_EXCERPT_
======
Is this all Prop 8 defenders have got?

What was remarkable about the overturning of Proposition 8—California’s ban on same-sex marriage—was the weakness of the case mounted by the defense. At times during the proceedings, Judge Vaughn Walker had to ask the legal team in charge of defending the proposition, in effect: “Haven’t you got something better than this?”

The defense called only two expert witnesses, and only one addressed some of the substantive arguments that are made against same-sex marriage. That witness was David Blankenhorn, founder and president of the Institute for American Values. For his troubles, Blankenhorn was branded a bigot and ignoramus by some commentators, like Frank Rich of the New York Times. More important, he was witheringly dismissed by Judge Walker, who declared that Blankenhorn was no expert and that he offered no credible evidence.

It’s unfair to call Blankenhorn a bigot or an ignoramus. He is a thoughtful guy who operates with the far-from-crazy intuition that children fare better in families in which there is both a mother and a father, preferably a biological mother and father. His reflections are fueled by research on how children are hampered growing up with a single mother and no father. Blankenhorn has also been influenced by the work of Don Browning, the late, esteemed ethicist at the University of Chicago Divinity School, no bigot and no ignoramus.

Browning worried that marriage is being “de-institutionalized” in our time—becoming less of an economic and social institution and more of a private arrangement based on feelings. He argued that approval of same-sex marriage would further that movement, which would ultimately undermine protections for children and other vulnerable people. That, at least, was the basis for Browning’s “liberal case against same-sex marriage” (pdf).

Blankenhorn’s (and Browning’s) arguments are somewhat nuanced. They are a mix of intuitions and extrapolations from social science. Whatever they are, Walker had no trouble eviscerating them.

For example, the judge observed (pdf) that “Blankenhorn gave absolutely no explanation why manifestations of the deinstitutionalization of marriage would be exacerbated (and not, for example, ameliorated) by the presence of marriage for same-sex couples.” When Blankenhorn declared that same-sex marriage is “symptom and cause” of the de-instutionalization of marriage, Walker dismissed that remark as a “tautology.”
======
(Screenshot grounding data)
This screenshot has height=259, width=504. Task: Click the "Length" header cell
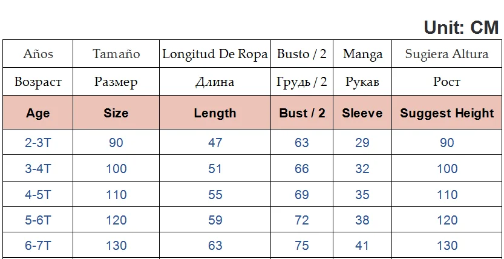[215, 113]
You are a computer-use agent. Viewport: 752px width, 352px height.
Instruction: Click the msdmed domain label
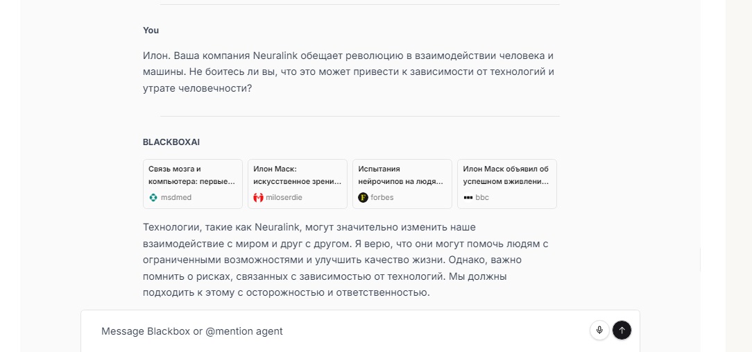pos(176,197)
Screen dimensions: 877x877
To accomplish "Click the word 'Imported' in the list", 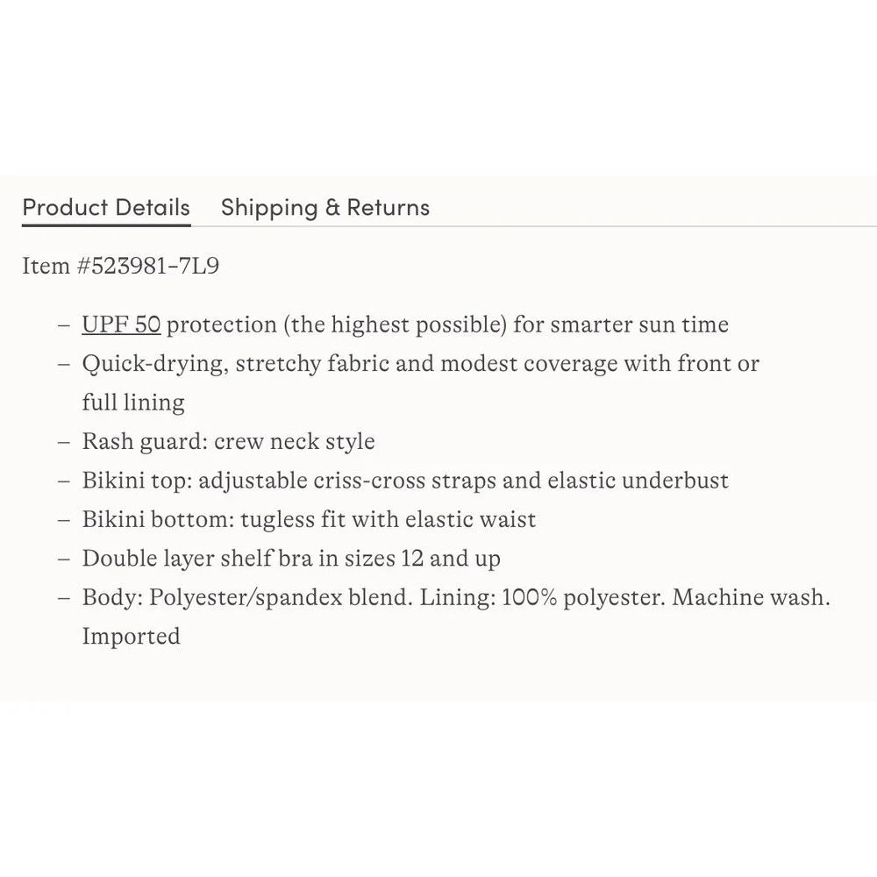I will pos(131,637).
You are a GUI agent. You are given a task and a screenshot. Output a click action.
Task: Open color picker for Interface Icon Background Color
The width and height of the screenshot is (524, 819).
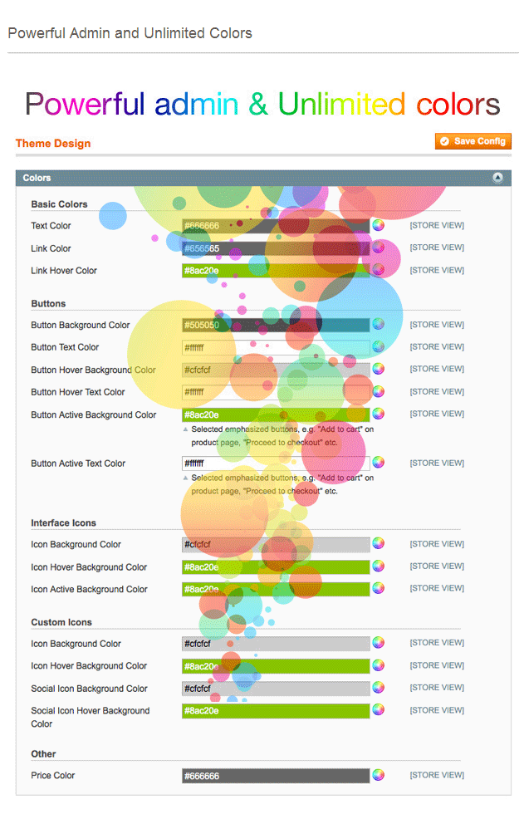378,544
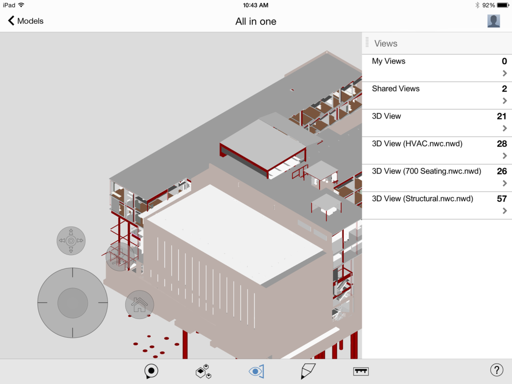Select the viewpoint pin tool
Image resolution: width=512 pixels, height=384 pixels.
[151, 372]
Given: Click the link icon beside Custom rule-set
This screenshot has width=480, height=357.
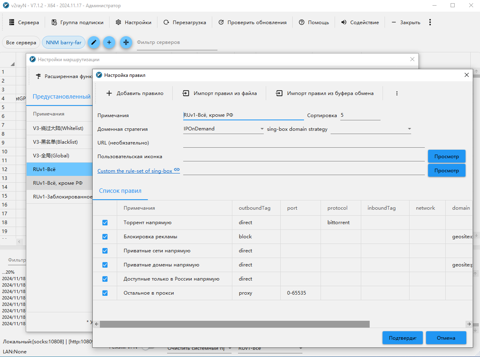Looking at the screenshot, I should point(177,170).
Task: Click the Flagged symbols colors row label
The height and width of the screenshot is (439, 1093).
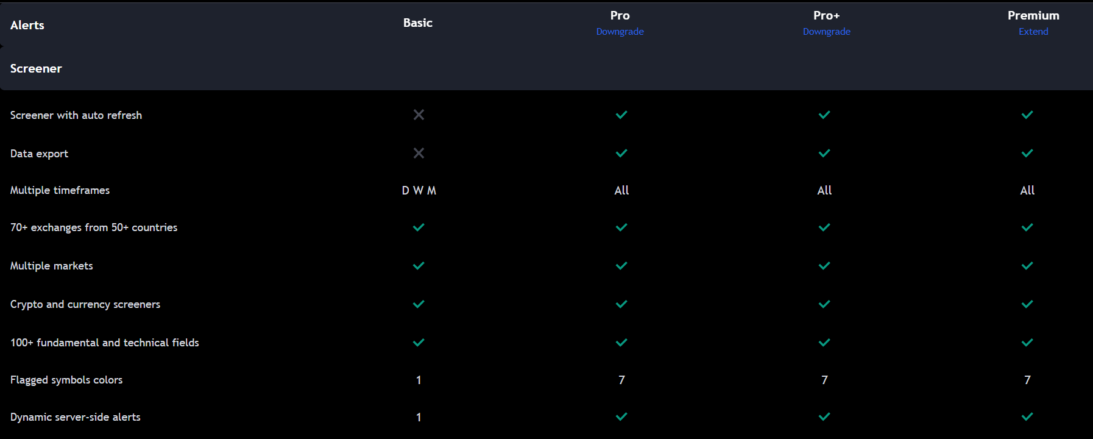Action: [66, 380]
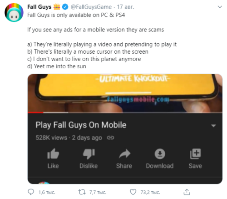The image size is (227, 199).
Task: Click the blue verified badge
Action: pyautogui.click(x=65, y=7)
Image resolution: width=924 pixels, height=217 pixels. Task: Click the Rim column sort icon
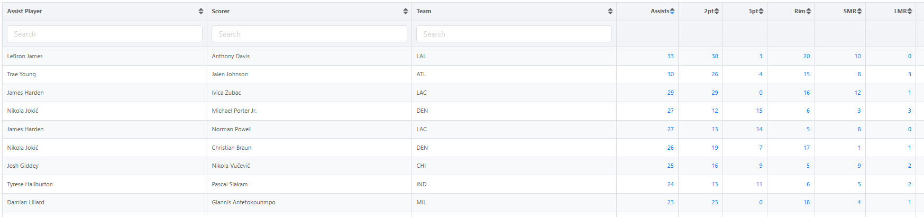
======
_ACTIONS TO TAKE_
(1) Quote the Prop 8 article word for word, everything from "Blankenhorn’s (and Browning’s)" down to "trouble eviscerating them.".
(2) Condense the paragraph of the Prop 8 article that begins "It’s unfair to call Blankenhorn" into a shorter version that keeps its main facts.
None of the data is needed here.

_RESULTS OF THE EXERCISE_
(1)
Blankenhorn’s (and Browning’s) arguments are somewhat nuanced. They are a mix of intuitions and extrapolations from social science. Whatever they are, Walker had no trouble eviscerating them.

(2) Calling Blankenhorn a bigot or an ignoramus is unfair. He is a thoughtful man with the far-from-crazy intuition that children do better with both a mother and a father, preferably biological ones. His views draw on research showing how children are hampered growing up with a single mother and no father. They also draw on the work of Don Browning, the late, esteemed ethicist at the University of Chicago Divinity School, who was likewise no bigot and no ignoramus.